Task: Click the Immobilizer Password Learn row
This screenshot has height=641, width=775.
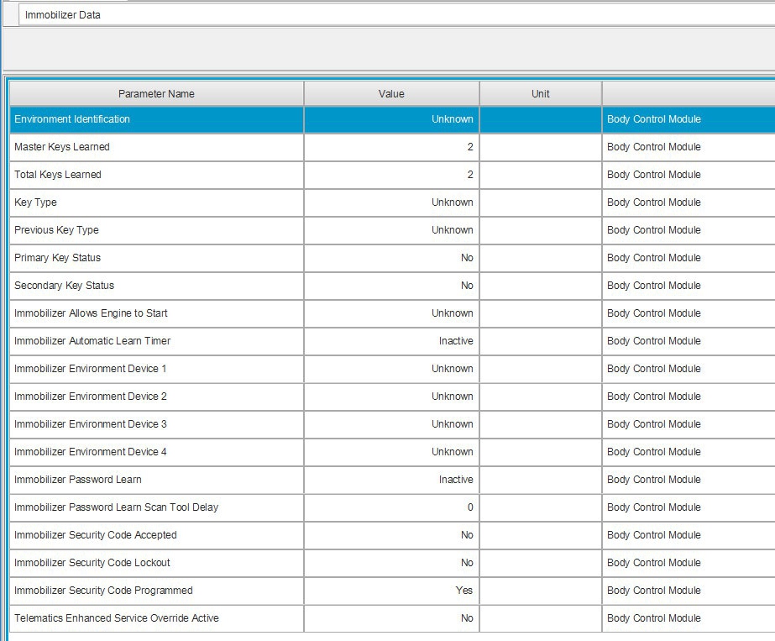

****************************************

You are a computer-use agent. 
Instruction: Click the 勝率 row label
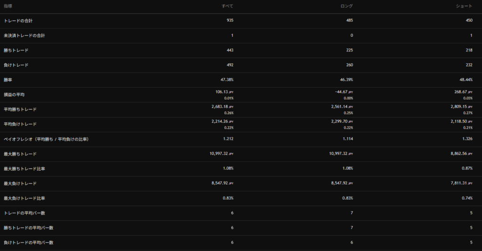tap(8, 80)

****************************************

— Set task —
Change "Password" to "Code" in the lines from the one with "Task: Click the" up to and including the one with "This screenshot has height=641, width=775.". Give only those lines, with nothing else altered.

— Solution to this exercise —
Task: Click the Immobilizer Code Learn row
This screenshot has height=641, width=775.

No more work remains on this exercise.